Das einzige Tier, das bereits am Zellkern manipuliert wird, ist der Lachs aber bei weitem nicht. Schon heute wird verändert, was verändert werden kann. Um die Tiere z.B. resistenter oder ihre Milch besser bekömmlich zu machen. Was früher durch Züchtung über viele Jahrzehnte erreicht wurde, schafft heute die Gentechnik schnell, effizient und genau auf die Bedürfnisse eines Marktes, einer Konsumentengruppe oder eines Unternehmens abgestimmt. Befürworter erklären die Methoden als sicher und zukunftsweisend: Nur mithilfe von Genmanipulation könne die steigende Nachfrage der Menschheit gedeckt werden. Aber stimmt diese Argumentation überhaupt? Wer profitiert letztlich von genmanipulierter Nahrung? Und welcher Markt wird da bedient?

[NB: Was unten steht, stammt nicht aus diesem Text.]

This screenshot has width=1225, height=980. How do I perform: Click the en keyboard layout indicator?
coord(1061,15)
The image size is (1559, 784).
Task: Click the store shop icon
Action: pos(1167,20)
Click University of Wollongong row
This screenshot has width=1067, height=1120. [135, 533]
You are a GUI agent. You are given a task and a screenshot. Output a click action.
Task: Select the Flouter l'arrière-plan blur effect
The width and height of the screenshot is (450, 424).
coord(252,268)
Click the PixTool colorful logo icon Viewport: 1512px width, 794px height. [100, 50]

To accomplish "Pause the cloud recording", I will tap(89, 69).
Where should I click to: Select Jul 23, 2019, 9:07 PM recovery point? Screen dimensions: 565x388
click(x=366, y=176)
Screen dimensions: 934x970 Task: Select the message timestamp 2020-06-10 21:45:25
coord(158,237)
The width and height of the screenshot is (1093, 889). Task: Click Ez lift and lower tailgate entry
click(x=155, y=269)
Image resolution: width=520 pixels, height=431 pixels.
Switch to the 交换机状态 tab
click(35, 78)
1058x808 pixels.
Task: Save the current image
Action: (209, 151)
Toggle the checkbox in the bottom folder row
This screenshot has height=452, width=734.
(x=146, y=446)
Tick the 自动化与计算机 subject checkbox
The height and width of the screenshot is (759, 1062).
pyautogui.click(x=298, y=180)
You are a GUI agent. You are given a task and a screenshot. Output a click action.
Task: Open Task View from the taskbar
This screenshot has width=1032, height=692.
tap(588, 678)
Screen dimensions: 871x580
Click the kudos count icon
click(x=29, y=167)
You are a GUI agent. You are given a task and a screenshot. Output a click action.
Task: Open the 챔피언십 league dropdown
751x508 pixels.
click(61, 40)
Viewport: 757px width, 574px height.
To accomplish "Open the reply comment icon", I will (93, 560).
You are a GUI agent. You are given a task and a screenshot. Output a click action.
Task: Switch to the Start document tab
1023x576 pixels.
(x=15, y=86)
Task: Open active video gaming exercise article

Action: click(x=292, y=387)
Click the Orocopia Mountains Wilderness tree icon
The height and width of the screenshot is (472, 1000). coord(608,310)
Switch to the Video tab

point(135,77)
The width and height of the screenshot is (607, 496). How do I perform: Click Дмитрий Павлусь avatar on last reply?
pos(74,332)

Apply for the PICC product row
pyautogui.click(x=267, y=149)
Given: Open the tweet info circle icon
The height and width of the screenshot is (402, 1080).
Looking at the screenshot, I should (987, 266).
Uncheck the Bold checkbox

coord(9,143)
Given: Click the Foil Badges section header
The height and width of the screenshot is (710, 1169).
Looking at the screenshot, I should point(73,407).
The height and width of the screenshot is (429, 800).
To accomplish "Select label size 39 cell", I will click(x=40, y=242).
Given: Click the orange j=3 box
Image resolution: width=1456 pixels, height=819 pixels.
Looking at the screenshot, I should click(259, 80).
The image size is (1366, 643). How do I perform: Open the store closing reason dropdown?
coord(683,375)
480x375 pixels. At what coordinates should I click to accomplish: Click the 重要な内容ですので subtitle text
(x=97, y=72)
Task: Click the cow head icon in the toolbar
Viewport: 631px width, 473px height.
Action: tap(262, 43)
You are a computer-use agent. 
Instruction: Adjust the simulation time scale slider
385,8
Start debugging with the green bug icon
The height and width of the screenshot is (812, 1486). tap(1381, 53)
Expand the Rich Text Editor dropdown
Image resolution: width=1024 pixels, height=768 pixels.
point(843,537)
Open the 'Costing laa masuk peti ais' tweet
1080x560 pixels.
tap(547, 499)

Dann wäre da noch die Ethikfrage …

Wo wir gerade bei den Fragen sind: Sollten wir uns bei all dem nicht auch fragen, ob wir so etwas überhaupt dürfen? Gen-Lachs ist Design eines Lebewesens, angeblich nach unseren Bedürfnissen. Er wird, sofern das überhaupt möglich ist, noch weniger artgerecht gehalten als der nicht genetisch veränderte Zuchtlachs. Vielleicht sollten wir uns auch ab und zu die Frage stellen, ob der Zweck das Mittel heiligt.